The problem with "Citadel" is that, as it goes along, it gets bogged down in unnecessary mythology that tips things from realistic social fears to outrageous supernaturalism. Instead of merely ill-tempered kids, it turns out that the hoodies are some kind of monstrous, inbred offspring. The apartment building where they live isn't just rundown, it's infested with some kind of weird moss that the hoodie-monsters lick (for some reason). And it turns out the priest wasn't just being metaphoric – they can actually sense fear, psychically. Or something. And this isn't just an issue from a plot standpoint, but it mucks up the already thorny politics of the movie.
Unlike last year's "Attack the Block," which sought to humanize the marginalized hoodies by making them the heroes in an alien invasion tale, "Citadel" does the opposite.

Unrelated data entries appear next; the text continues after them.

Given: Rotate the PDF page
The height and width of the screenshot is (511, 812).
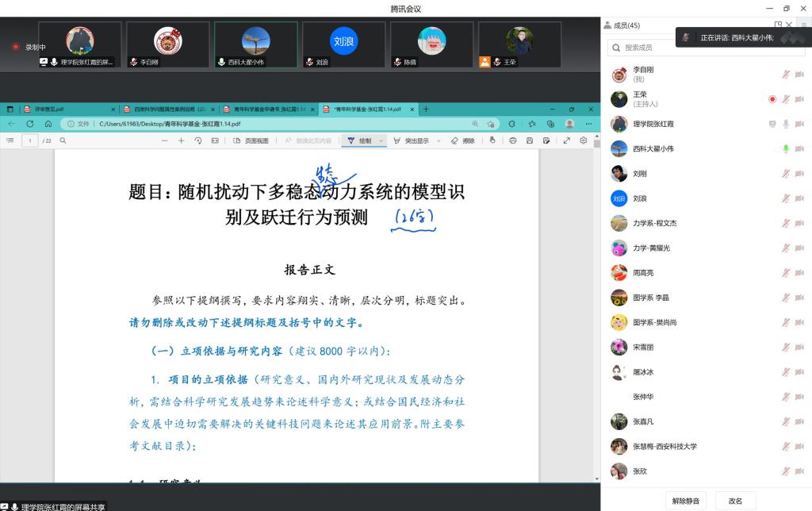Looking at the screenshot, I should point(197,140).
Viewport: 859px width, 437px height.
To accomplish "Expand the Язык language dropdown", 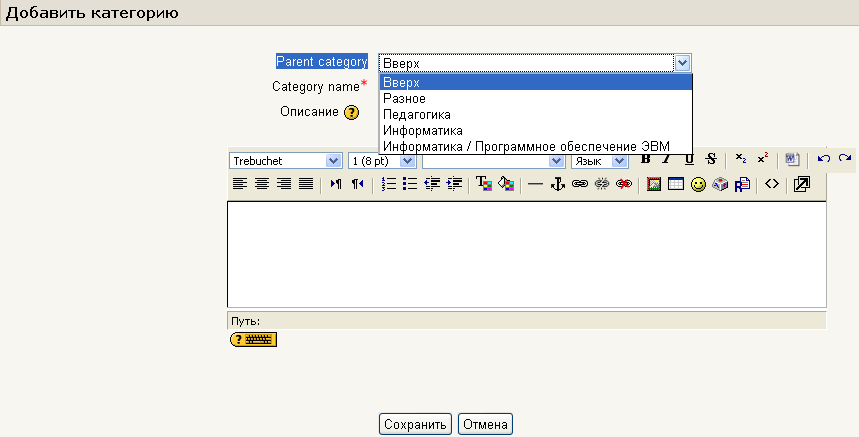I will click(599, 161).
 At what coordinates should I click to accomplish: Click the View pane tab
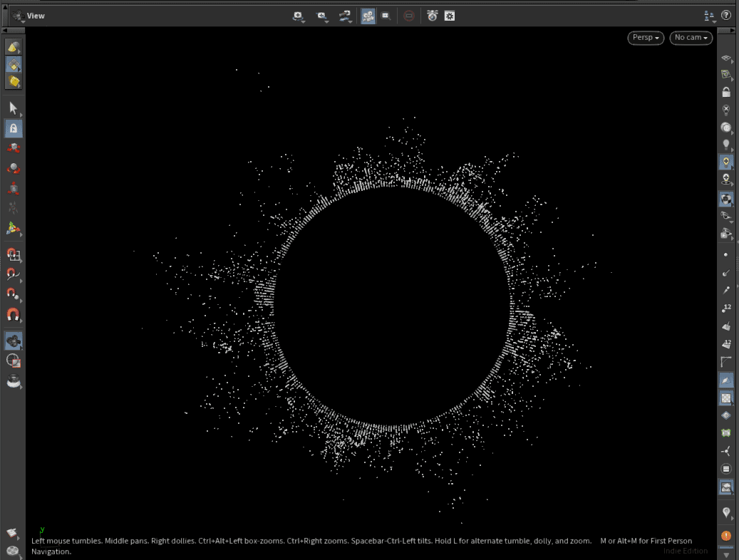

The kids that society has neglected and who the press attacks as being a leading factor in the decline of an entire country? Well, it turns out they aren't just "monstrous" – they're actually monsters! Who kill mothers and steal babies and lick moss! So we should blow up their apartment buildings and be done with them! Had there been some satiric edge to the movie, then this would have been a little bit more palpable, but it is totally humorless, as straightforward as can be, and the supernatural elements take away from any chance at social commentary. The worst part is that you get to rooting for Tommy and the crazy priest before you stop and think, "Wait, I'm actively cheering on mass child murder? What?"
In the end, "Citadel" makes you feel too lousy to really work as a cathartic horror experience, and its icky politics keep it from being anything more than a late night curio. Had the movie been more focused, stripping away all the supernatural gobbledygook so that you could instead get some sharp social barbs in there, then it could have been something really special. True, there are some moments that will make you jump out of your seat and throw your popcorn at the woman sitting in front of you, but it isn't enough to get over the fact that "Citadel" says, of the so-called "Broken Britain," just blow it up and start over, lower class children be damned. Even by horror's admittedly cynical standards, that's pretty bleak. [C-]
This is a reprint of our review from SXSW.